__AIM OF THE TASK__
Images excluded, return every record exactly as it reads.

Stored data entries:
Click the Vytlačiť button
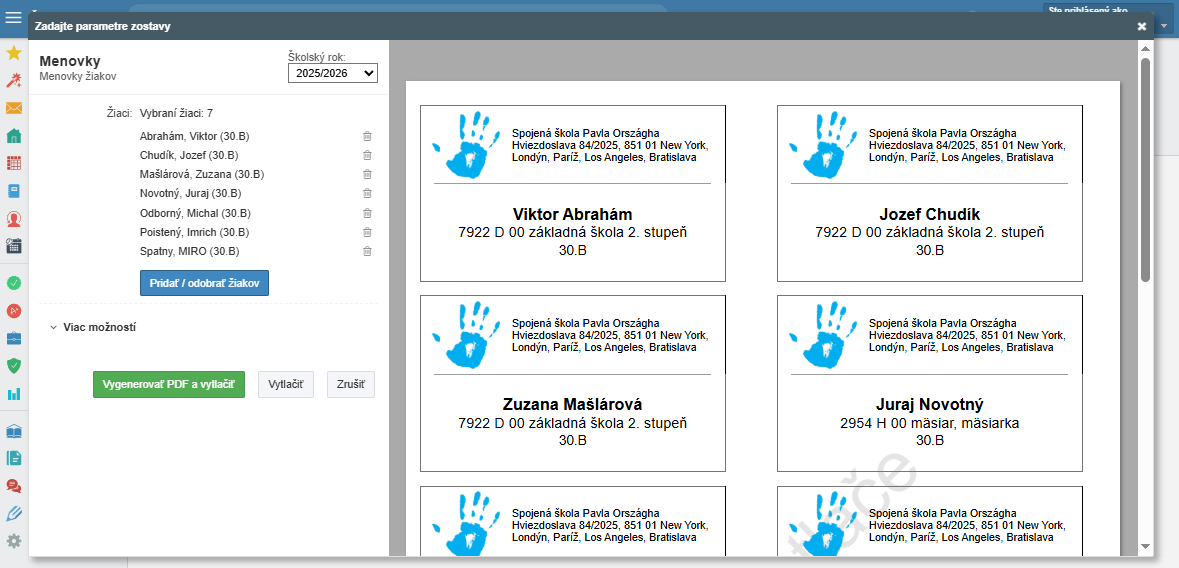The height and width of the screenshot is (568, 1179). (286, 385)
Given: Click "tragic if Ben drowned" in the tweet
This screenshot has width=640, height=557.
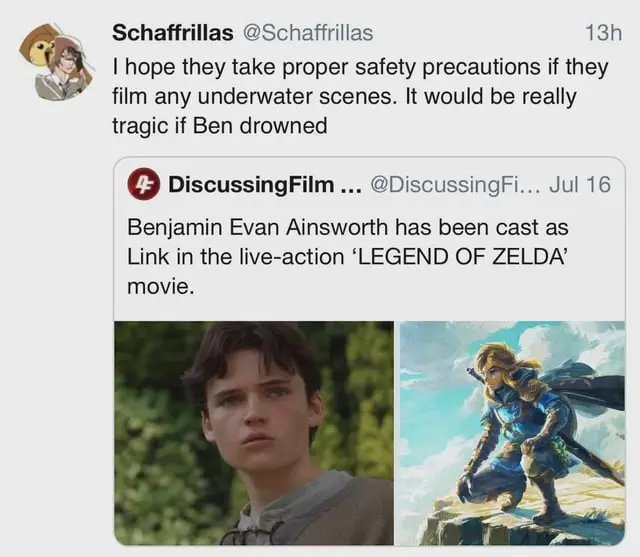Looking at the screenshot, I should tap(220, 127).
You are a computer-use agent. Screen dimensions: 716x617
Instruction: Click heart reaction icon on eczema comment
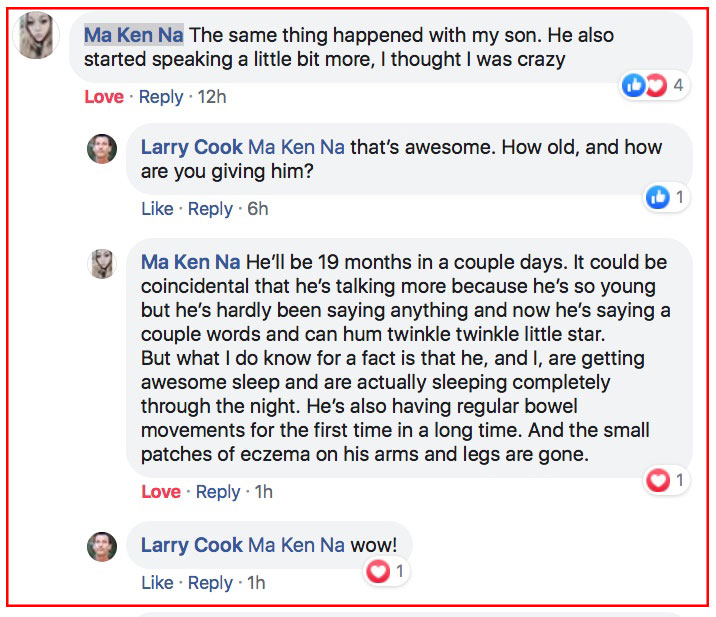tap(658, 481)
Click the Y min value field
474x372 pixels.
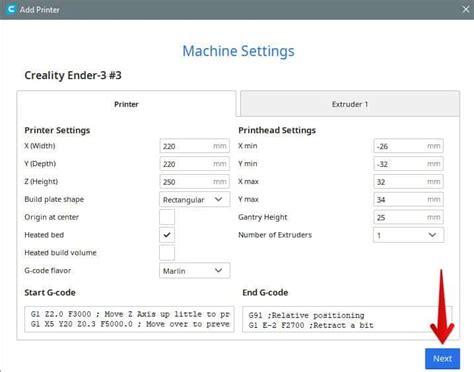(x=408, y=164)
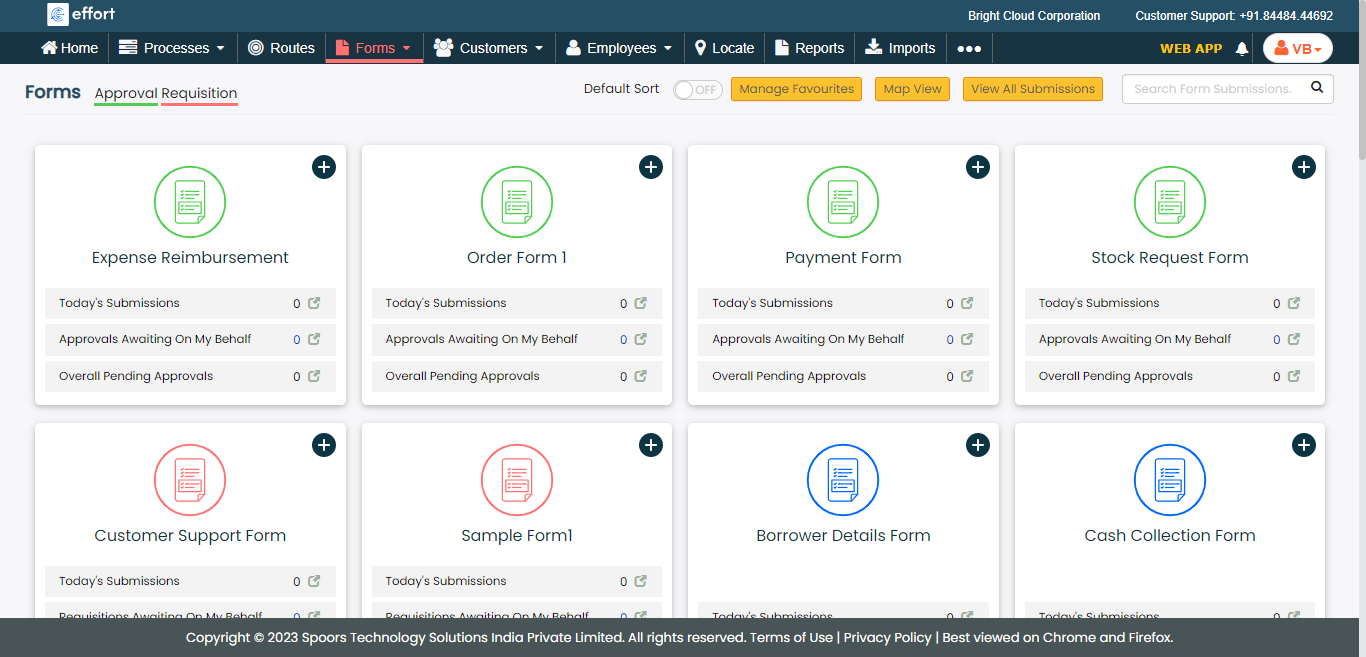Viewport: 1366px width, 657px height.
Task: Click the notification bell icon
Action: (x=1242, y=48)
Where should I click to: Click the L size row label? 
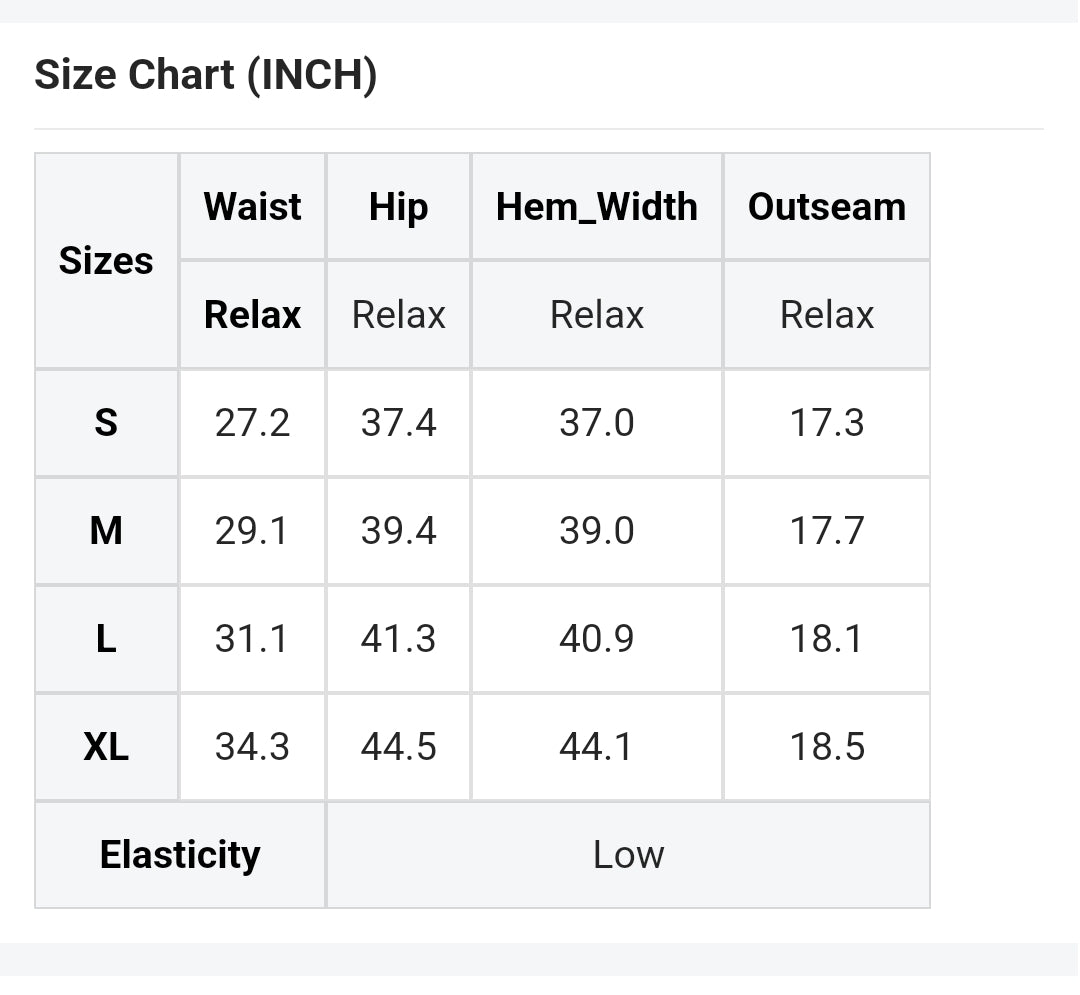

__OUTPUT FOR THIS TASK__
Click the Vytlačiť button
The height and width of the screenshot is (568, 1179). (286, 385)
Given: Click "tragic if Ben drowned" in the tweet
This screenshot has width=640, height=557.
Looking at the screenshot, I should tap(220, 127).
You are a computer-use agent. Screen dimensions: 716x617
Instruction: Click heart reaction icon on eczema comment
tap(658, 481)
Click the Y min value field
474x372 pixels.
(x=408, y=164)
Viewport: 1366px width, 657px height.
Task: Click the notification bell icon
Action: (x=1242, y=48)
Where should I click to: Click the L size row label? 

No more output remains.